In court filings related to the case, Ramos argued the FBI was justified in seeking Apple to help unlock the iPhone because it could potentially be used as a weapon to attack critical infrastructure or county computer systems.
"The seized iPhone may contain evidence that can only be found on the seized phone –that it was used as a weapon to introduce a lying dormant cyber pathogen that endangers San Bernardino County's infrastructure [...] and poses a continuing threat to the citizens of San Bernardino County," he asserted. The main problem was that no-one else knew what that meant.
After facing harsh criticism from the security community – and being openly mocked on Twitter - Ramos has distanced himself from the claims. According to The Associated Press, he later acknowledged there was 'no evidence' to back up his statement but added: "I wouldn't call it a total hypothetical."
In response to the 'cyber pathogen' remarks, independent software expert Jonathan Zdziarski said the comments were not only misleading to the court, but amount to "blatant fear-mongering".
"They are designed to manipulate the court into making a ruling for the FBI, and in my opinion are egregious enough that Ramos should be held in contempt just for filing what amounts to a crazy apocalypse story," he wrote in a blog post.
"In information security, we have many widely accepted terms for network based threats," he continued. "These include worms, viruses, backdoors; we have penetration tools, fuzzers, scanners, sniffers, etc. These are all very specific terms and they have a general consensus about their meaning. We don't use dramatic and generalised terms like 'pathogen', and most people in information security even hate the term 'cyber'.

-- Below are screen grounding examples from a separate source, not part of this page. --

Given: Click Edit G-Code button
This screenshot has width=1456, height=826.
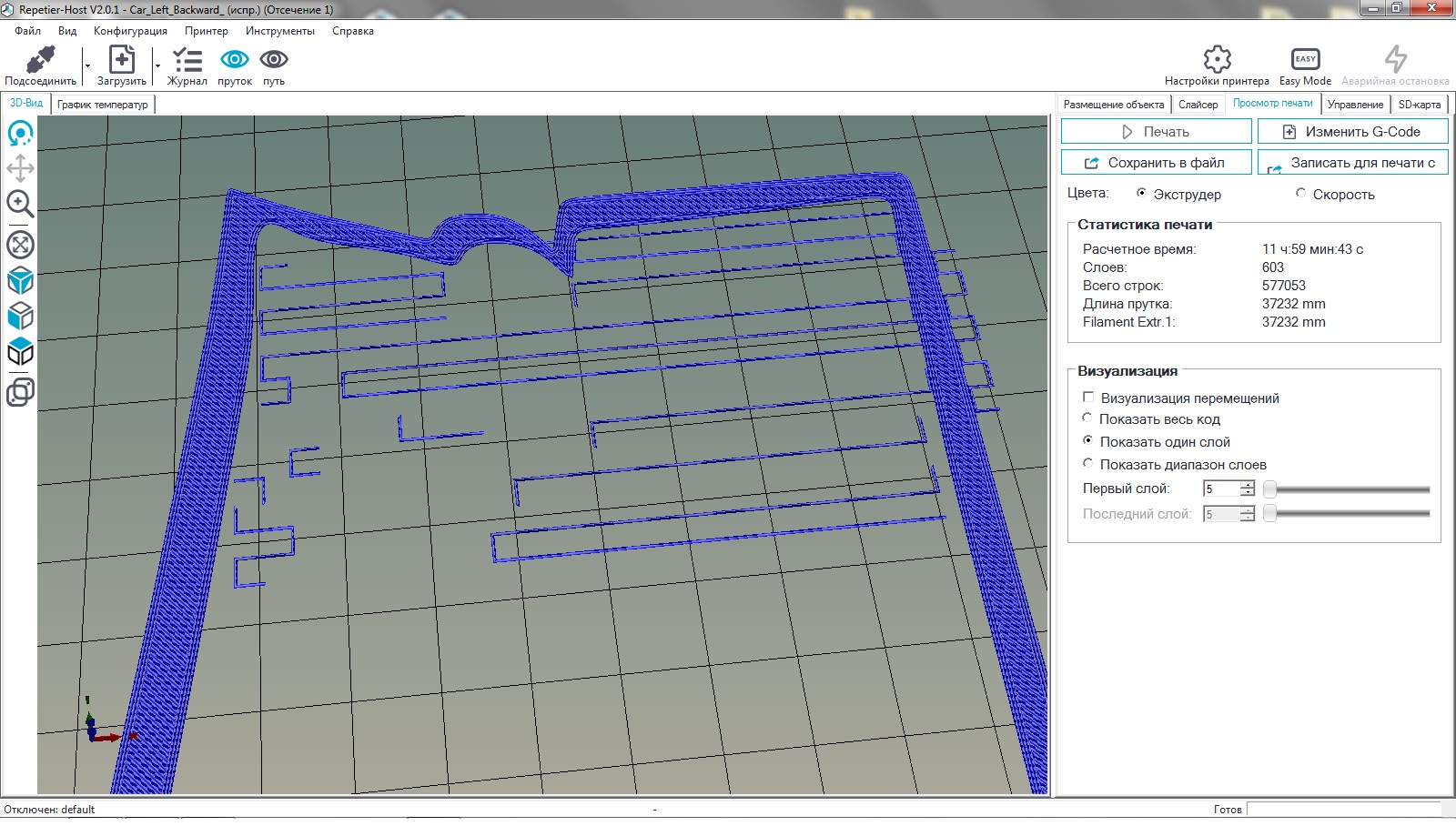Looking at the screenshot, I should [1352, 132].
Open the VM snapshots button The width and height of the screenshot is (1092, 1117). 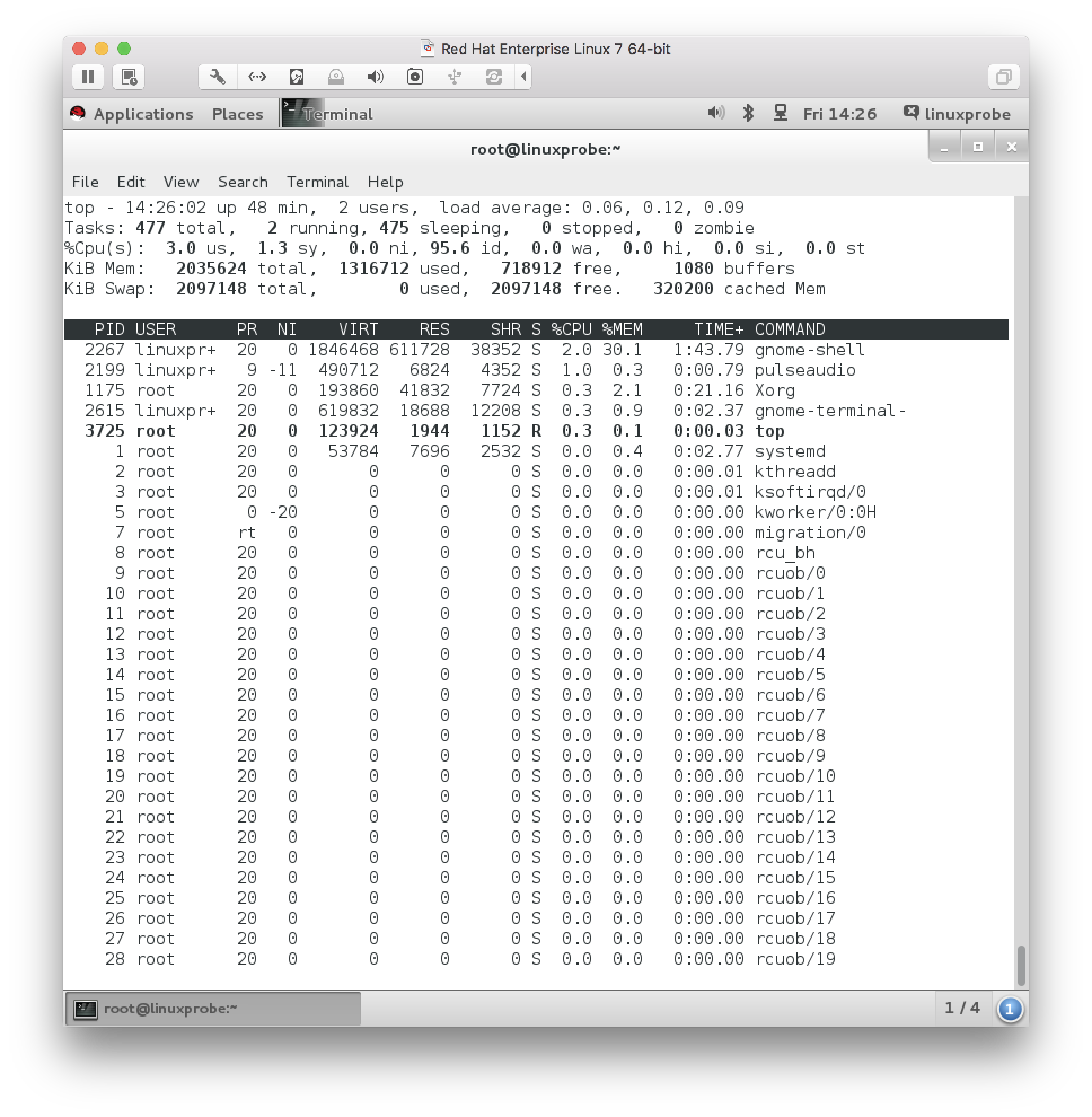[x=129, y=77]
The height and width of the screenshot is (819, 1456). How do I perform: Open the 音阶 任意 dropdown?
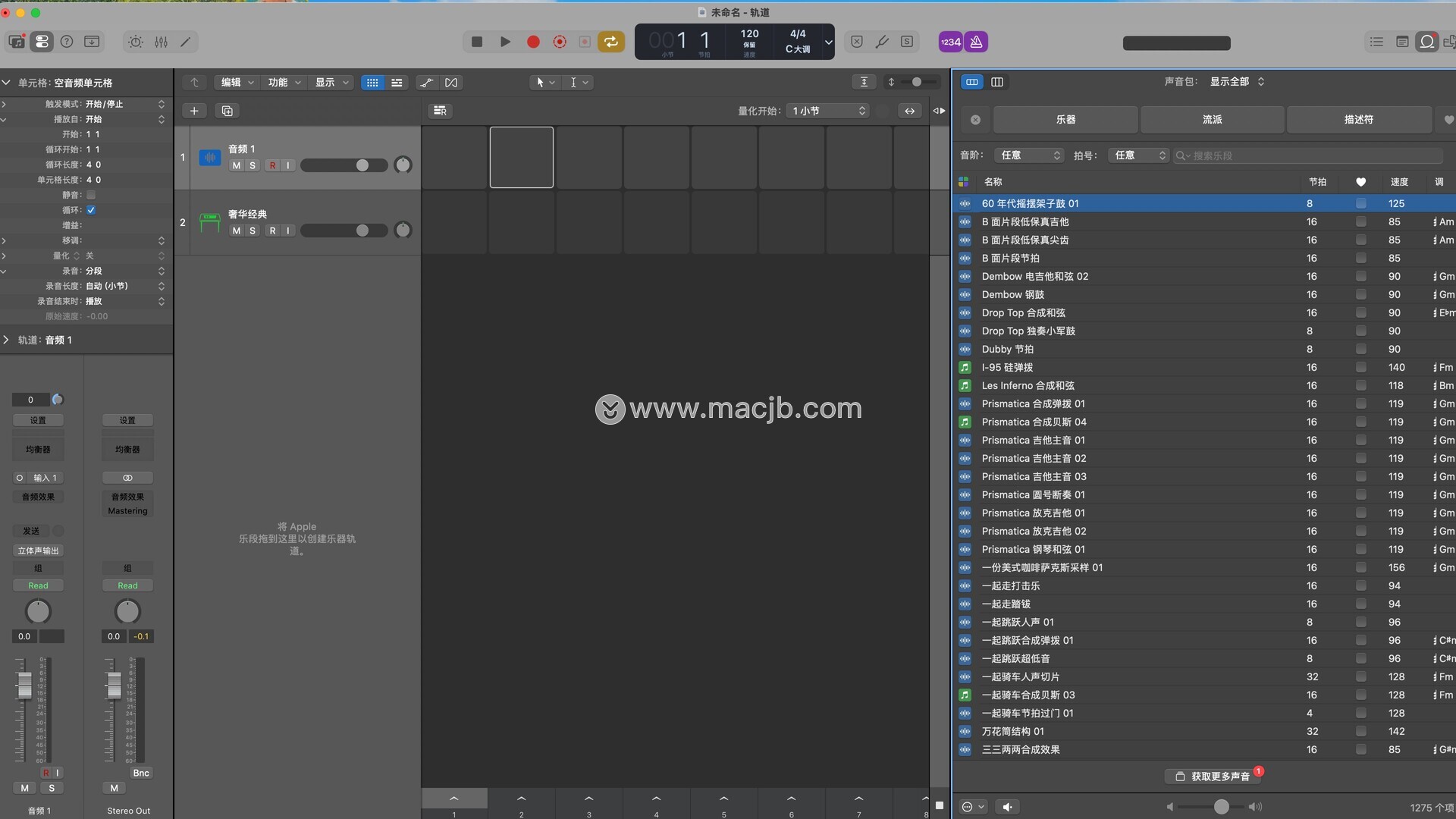(x=1029, y=155)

"In fact, CSI: Cyber is not even bold enough to use wildly non-existent terms like 'cyber pathogen' in their scripts. Why? Because terms like this have no technical substance whatsoever, and will incite either fear or eye rolling - often the latter." He added: "So what of Ramos's comments of a 'lying dormant cyber pathogen' on the device? Well, he's right about the lying part, but the rest sounds entirely made up."